Mise en pratique
1 - Relevez tous les noms de lieux géographiques (localité, mer, pays) cités dans le texte sur les dessins du Tchad et du Soudan, dans leur ordre d'apparition.
2 - Poursuivez le texte sur les dessins du Tchad et du Soudan à la suite de sa dernière phrase.

══ Texte à lire

COMPARAISON ETONNANTE
C’est cet homme là qui va recevoir un jour, dans sa propriété de Saint Mandrier, au bord de la Méditerranée, une lettre d’une jeune femme de 24 ans sa cadette : Léone Allard, bien sûr. Là se noue une histoire d’amour. Ils se marient au bout de trois mois. Là se noue aussi une immense aventure scientifique. Ces deux là vont courir le Tchad et le Soudan, vont multiplier les photos et les relevés. Et ils vont faire des rencontres remarquables.
Ainsi avec Jean Leclant, le très grand égyptologue. En effet, il n’est pas possible de dater tous ces dessins que les Huard trouvent dans les profondeurs du Tchad ou du Soudan. Mais le Général a la formidable intuition qu’en raisonnant par comparaison avec ce que l’on trouve non loin de là, en Egypte, on pourra tirer des leçons. Or, il est beaucoup plus facile de dater les découvertes égyptiennes. Léone Allard bondit de sa chaise, étonnante d’énergie lorsqu’il s’agit de défendre la passion de sa vie, et tend deux dessins, l’un venu des sables du Tchad, l’autre d’Egypte. Et la comparaison est étonnante. La parenté de certains motifs est manifeste.
Le Général Huard et son épouse vont ainsi élaborer une théorie qui sert aujourd’hui encore de référence. Ils ont montré qu’il y avait dans ces dessins non seulement une représentation de ce que voyaient leurs auteurs ( les traits culturels matériels, en termes scientifiques), mais aussi des dessins qui trahissaient ce qu’ils avaient à l’esprit, par exemple des invocations avant une chasse pour qu’elle soit féconde (des traits culturels de valeur psychiques). Et évidemment, comment ne pas être tenté de voir là une intuition de l’existence d’une autre force, des dieux, pour tout dire ?

════
══ Données

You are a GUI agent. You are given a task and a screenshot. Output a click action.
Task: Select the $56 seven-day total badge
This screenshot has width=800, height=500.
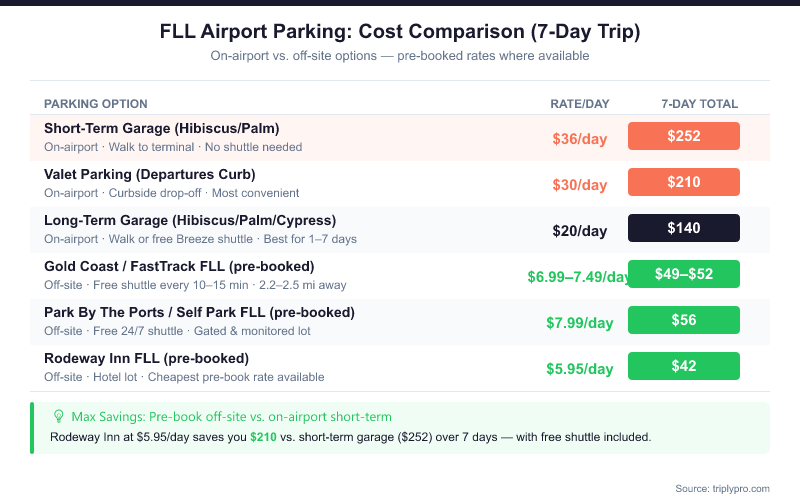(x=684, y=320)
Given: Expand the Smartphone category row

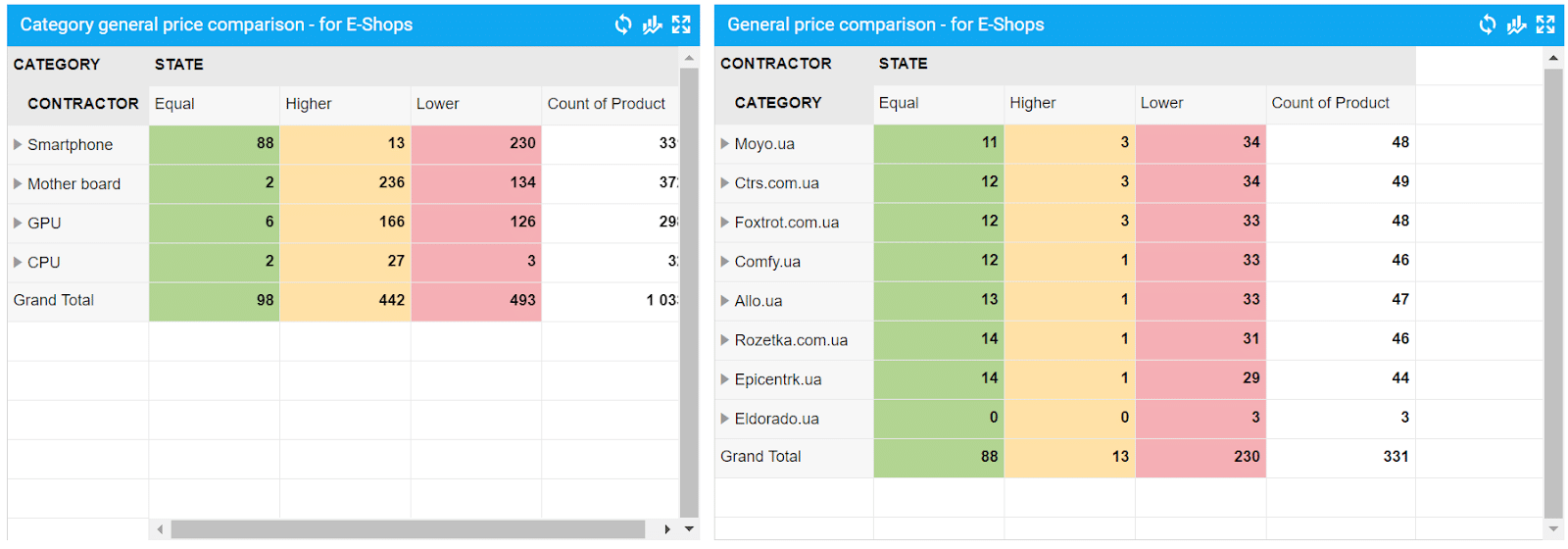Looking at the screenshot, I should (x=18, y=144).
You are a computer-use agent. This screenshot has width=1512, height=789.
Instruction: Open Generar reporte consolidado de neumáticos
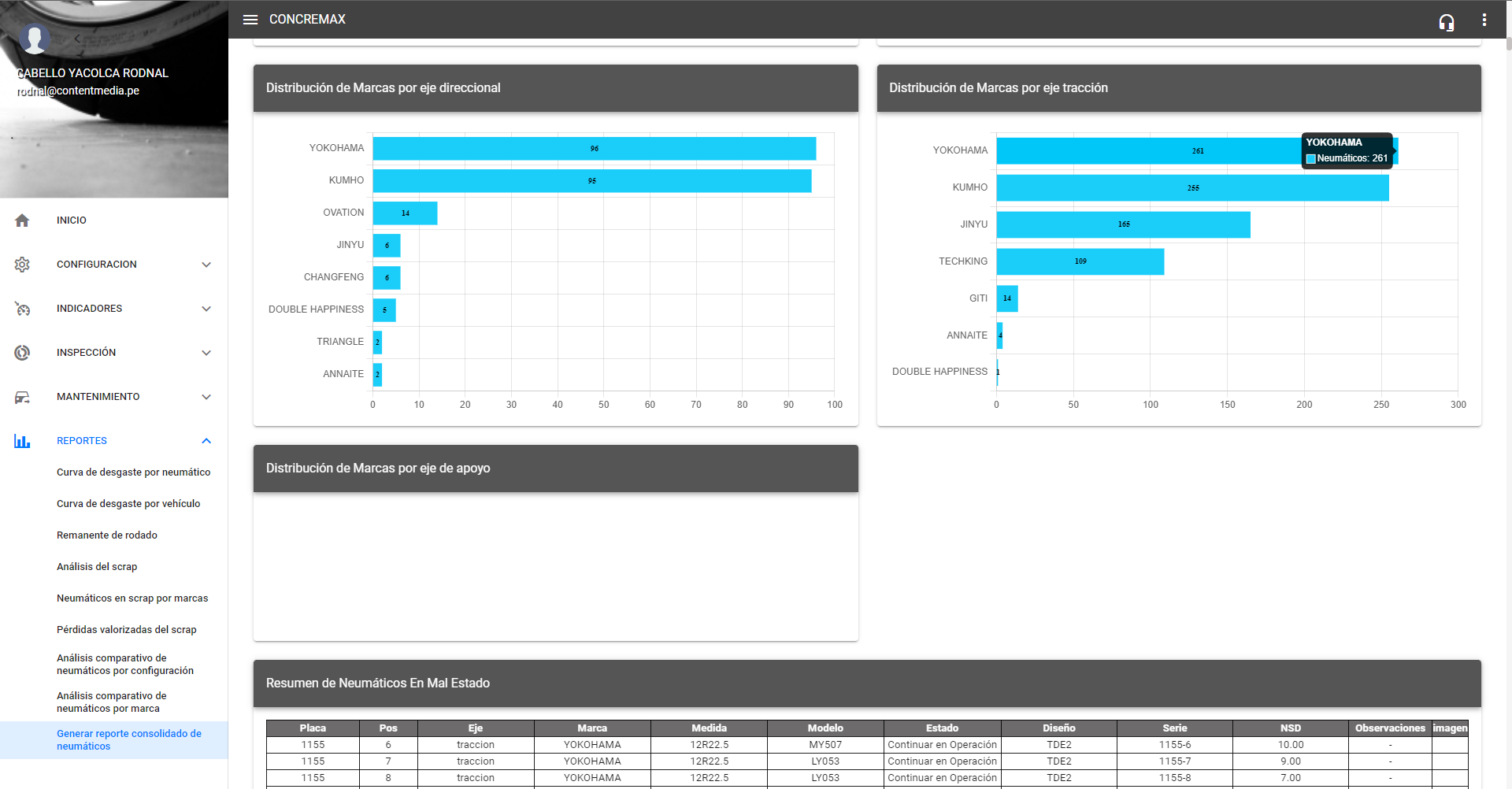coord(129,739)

════

Réponses par consigne
1 - Saint Mandrier, la Méditerranée, le Tchad, le Soudan, l'Egypte

2 -
DANS LES CAMIONS DE CHEVRES
Des photos par milliers, des dessins à n’en plus compter, des publications importantes comme « Nil Sahara, dialogues rupestres », Léone Allard fit tout cela aux côtés de l’homme de sa vie, disparu en 1994. « Il ne cherchait pas. Il trouvait », affirme-t- elle aujourd’hui toujours fidèle à sa mémoire et touchante lorsqu’elle dit « le général », lorsqu’elle parle de lui. Et tout ce qu’elle fit, elle le fit pour rien. Jamais payée, privée du moindre titre officiel, achetant ses billets d’avions, montant dans des camions chargés de chèvres pour s’enfoncer dans des territoires lointains, dormant chez l’habitant, Léone Allard ne s’est pas ménagée.
Et elle continue. Elle traduit en anglais, cette langue qu’elle a apprise dans sa jeunesse par des séjours répétés en Angleterre et en Ecosse, tous ses travaux. Elle les fait imprimer et les envoie à ses jeunes collègues, par exemple au Soudan, qui ont pris la relève et, à leur tour, font avancer notre connaissance de ces civilisations des sables.